*What you have to do*
Please update all of the rows below by replacing "Screen dimensions" with "Display size". Leave everything else as it is.

*Provided information*
* start *
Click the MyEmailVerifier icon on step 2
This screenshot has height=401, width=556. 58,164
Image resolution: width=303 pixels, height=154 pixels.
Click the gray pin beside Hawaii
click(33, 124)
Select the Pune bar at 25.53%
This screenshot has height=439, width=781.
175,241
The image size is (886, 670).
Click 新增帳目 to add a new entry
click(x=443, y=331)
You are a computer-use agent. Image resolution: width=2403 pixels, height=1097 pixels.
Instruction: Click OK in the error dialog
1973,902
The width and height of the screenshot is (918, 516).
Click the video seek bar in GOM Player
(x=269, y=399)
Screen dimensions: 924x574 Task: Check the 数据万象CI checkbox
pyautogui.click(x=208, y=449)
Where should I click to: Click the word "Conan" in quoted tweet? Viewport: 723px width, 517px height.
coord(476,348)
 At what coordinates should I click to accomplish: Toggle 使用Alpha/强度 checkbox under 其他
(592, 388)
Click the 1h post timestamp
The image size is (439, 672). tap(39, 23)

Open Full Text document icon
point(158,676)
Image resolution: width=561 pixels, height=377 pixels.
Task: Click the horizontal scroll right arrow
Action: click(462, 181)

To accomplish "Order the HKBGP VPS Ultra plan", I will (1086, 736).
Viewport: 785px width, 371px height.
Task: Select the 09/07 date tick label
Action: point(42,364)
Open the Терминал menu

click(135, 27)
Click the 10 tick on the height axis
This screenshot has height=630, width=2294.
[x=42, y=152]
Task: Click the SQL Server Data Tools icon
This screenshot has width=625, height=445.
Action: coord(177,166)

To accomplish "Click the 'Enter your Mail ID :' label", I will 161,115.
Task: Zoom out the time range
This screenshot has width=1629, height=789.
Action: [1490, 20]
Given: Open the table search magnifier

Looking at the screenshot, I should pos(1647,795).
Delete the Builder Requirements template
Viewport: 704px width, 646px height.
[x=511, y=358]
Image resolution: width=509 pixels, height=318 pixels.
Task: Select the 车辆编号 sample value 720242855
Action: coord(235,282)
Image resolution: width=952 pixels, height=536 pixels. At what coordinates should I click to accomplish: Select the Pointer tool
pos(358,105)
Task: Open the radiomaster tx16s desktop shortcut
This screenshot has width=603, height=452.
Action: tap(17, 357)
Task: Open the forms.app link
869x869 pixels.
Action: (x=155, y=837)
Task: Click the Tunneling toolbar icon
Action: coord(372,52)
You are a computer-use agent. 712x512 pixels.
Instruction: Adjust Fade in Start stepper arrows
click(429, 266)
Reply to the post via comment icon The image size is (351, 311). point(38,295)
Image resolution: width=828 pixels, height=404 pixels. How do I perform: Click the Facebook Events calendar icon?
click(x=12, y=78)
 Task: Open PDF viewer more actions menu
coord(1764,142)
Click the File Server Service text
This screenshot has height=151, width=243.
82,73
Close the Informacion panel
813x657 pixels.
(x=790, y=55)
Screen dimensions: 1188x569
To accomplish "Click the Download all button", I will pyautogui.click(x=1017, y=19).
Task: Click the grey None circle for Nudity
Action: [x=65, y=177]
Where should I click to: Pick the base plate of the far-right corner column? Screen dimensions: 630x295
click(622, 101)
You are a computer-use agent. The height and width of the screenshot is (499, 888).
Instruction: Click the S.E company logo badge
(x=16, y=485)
* end *
*Solution to the problem*
Click the MyEmailVerifier icon on step 2
This screenshot has height=401, width=556. 58,164
Image resolution: width=303 pixels, height=154 pixels.
Click the gray pin beside Hawaii
click(33, 124)
Select the Pune bar at 25.53%
This screenshot has height=439, width=781.
175,241
The image size is (886, 670).
Click 新增帳目 to add a new entry
click(x=443, y=331)
You are a computer-use agent. Image resolution: width=2403 pixels, height=1097 pixels.
Instruction: Click OK in the error dialog
1973,902
The width and height of the screenshot is (918, 516).
Click the video seek bar in GOM Player
(x=269, y=399)
Display size: 924x574 Task: Check the 数据万象CI checkbox
pyautogui.click(x=208, y=449)
Where should I click to: Click the word "Conan" in quoted tweet? Viewport: 723px width, 517px height.
coord(476,348)
 At what coordinates should I click to accomplish: Toggle 使用Alpha/强度 checkbox under 其他
(592, 388)
Click the 1h post timestamp
The image size is (439, 672). tap(39, 23)

Open Full Text document icon
point(158,676)
Image resolution: width=561 pixels, height=377 pixels.
Task: Click the horizontal scroll right arrow
Action: click(462, 181)

To accomplish "Order the HKBGP VPS Ultra plan", I will (1086, 736).
Viewport: 785px width, 371px height.
Task: Select the 09/07 date tick label
Action: point(42,364)
Open the Терминал menu

click(135, 27)
Click the 10 tick on the height axis
This screenshot has height=630, width=2294.
[x=42, y=152]
Task: Click the SQL Server Data Tools icon
This screenshot has width=625, height=445.
Action: coord(177,166)

To accomplish "Click the 'Enter your Mail ID :' label", I will 161,115.
Task: Zoom out the time range
This screenshot has width=1629, height=789.
Action: [1490, 20]
Given: Open the table search magnifier

Looking at the screenshot, I should pos(1647,795).
Delete the Builder Requirements template
Viewport: 704px width, 646px height.
[x=511, y=358]
Image resolution: width=509 pixels, height=318 pixels.
Task: Select the 车辆编号 sample value 720242855
Action: coord(235,282)
Image resolution: width=952 pixels, height=536 pixels. At what coordinates should I click to accomplish: Select the Pointer tool
pos(358,105)
Task: Open the radiomaster tx16s desktop shortcut
This screenshot has width=603, height=452.
Action: tap(17, 357)
Task: Open the forms.app link
869x869 pixels.
Action: (x=155, y=837)
Task: Click the Tunneling toolbar icon
Action: coord(372,52)
You are a computer-use agent. 712x512 pixels.
Instruction: Adjust Fade in Start stepper arrows
click(429, 266)
Reply to the post via comment icon The image size is (351, 311). point(38,295)
Image resolution: width=828 pixels, height=404 pixels. How do I perform: Click the Facebook Events calendar icon?
click(x=12, y=78)
 Task: Open PDF viewer more actions menu
coord(1764,142)
Click the File Server Service text
This screenshot has height=151, width=243.
82,73
Close the Informacion panel
813x657 pixels.
(x=790, y=55)
Display size: 1188x569
To accomplish "Click the Download all button", I will pyautogui.click(x=1017, y=19).
Task: Click the grey None circle for Nudity
Action: [x=65, y=177]
Where should I click to: Pick the base plate of the far-right corner column? Display size: 630x295
click(622, 101)
You are a computer-use agent. The height and width of the screenshot is (499, 888).
Instruction: Click the S.E company logo badge
(x=16, y=485)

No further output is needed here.